**Texte extrait:**
▶

Comprenez que vous n’avez aucune raison de vous réjouir que votre gouvernement se soit emparé de Vei-Cha-Vei, de Port-Arthur ou de Cuba. Comprenez même que cette usurpation sera pour vous une cause de malheurs, que ce gouvernement exercera sur vous des pressions de toutes sortes pour vous faire participer aux pillages et aux violences qui accompagnent nécessairement l’occupation d’un territoire. Comprenez que votre vie ne sera ni meilleure ni pire du fait que l’Alsace sera allemande ou française, que l’Irlande et la Pologne seront libres ou dépendantes : quel que soit le maître de ces pays, vous pouvez vivre où bon vous semble. Et même, si vous êtes alsaciens, irlandais ou polonais, comprenez que l’exaltation de votre patriotisme ne peut qu’aggraver votre situation, parce que le régime oppresseur que vous subissez est le résultat d’une lutte entre deux patriotismes et que toute manifestation de patriotisme provoque une réaction du patriotisme opposé. Comprenez que vous ne serez libérés de vos maux que lorsque vous vous serez affranchis de cette idée morte de patrie et de la soumission qu’elle vous impose envers vos gouvernements, lorsque vous serez entrés hardiment dans cette grande idée de la fraternité des peuples, qui depuis longtemps vit autour de vous et vous appelle.

Que les hommes comprennent seulement qu’ils ne sont pas fils de telle ou telle patrie, mais fils de Dieu, qu’ils ne peuvent donc ni devenir esclaves ni vouloir du mal à leurs semblables, — alors disparaîtront d’eux-mêmes ces gouvernements, ces institutions insensées, désormais inutiles et dangereuses, qui nous restent de l’antiquité et toutes les souffrances, toutes les violences, toutes les bassesses et tous les crimes qu’ils portent avec eux.

◀

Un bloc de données
▶

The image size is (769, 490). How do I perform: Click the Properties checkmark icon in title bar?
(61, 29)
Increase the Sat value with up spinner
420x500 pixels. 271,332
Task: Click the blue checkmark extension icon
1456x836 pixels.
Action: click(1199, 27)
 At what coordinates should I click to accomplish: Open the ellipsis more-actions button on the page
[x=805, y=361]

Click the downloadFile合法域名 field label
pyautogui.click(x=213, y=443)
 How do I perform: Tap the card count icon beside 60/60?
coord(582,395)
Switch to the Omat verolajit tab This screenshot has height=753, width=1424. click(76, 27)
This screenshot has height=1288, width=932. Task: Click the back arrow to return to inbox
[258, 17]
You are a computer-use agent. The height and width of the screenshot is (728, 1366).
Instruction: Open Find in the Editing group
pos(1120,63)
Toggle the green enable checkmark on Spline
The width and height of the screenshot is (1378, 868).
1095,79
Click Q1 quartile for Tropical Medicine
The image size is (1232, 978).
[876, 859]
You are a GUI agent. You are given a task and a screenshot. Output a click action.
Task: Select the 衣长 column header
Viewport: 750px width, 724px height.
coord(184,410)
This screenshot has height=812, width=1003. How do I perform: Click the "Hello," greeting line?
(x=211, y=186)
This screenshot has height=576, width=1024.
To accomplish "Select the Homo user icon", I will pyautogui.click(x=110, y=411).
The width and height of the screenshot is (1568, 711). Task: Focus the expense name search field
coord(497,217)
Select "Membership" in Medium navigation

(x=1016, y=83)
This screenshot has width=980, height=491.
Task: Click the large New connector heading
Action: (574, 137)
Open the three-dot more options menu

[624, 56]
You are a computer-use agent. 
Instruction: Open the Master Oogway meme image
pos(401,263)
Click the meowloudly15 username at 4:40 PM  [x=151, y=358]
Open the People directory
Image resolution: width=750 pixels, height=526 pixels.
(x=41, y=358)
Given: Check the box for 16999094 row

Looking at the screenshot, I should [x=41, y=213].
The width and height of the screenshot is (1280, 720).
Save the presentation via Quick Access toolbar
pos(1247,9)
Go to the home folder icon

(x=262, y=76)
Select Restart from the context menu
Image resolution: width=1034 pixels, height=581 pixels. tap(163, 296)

◀

**Consignes et exigences:**
Recopiez à l'identique le passage de l'extrait sur le patriotisme qui commence par « Que les hommes » et se poursuit jusqu'à « portent avec eux. ». Appuyez-vous uniquement sur l'extrait sur le patriotisme.

**Résultat obtenu:**
Que les hommes comprennent seulement qu’ils ne sont pas fils de telle ou telle patrie, mais fils de Dieu, qu’ils ne peuvent donc ni devenir esclaves ni vouloir du mal à leurs semblables, — alors disparaîtront d’eux-mêmes ces gouvernements, ces institutions insensées, désormais inutiles et dangereuses, qui nous restent de l’antiquité et toutes les souffrances, toutes les violences, toutes les bassesses et tous les crimes qu’ils portent avec eux.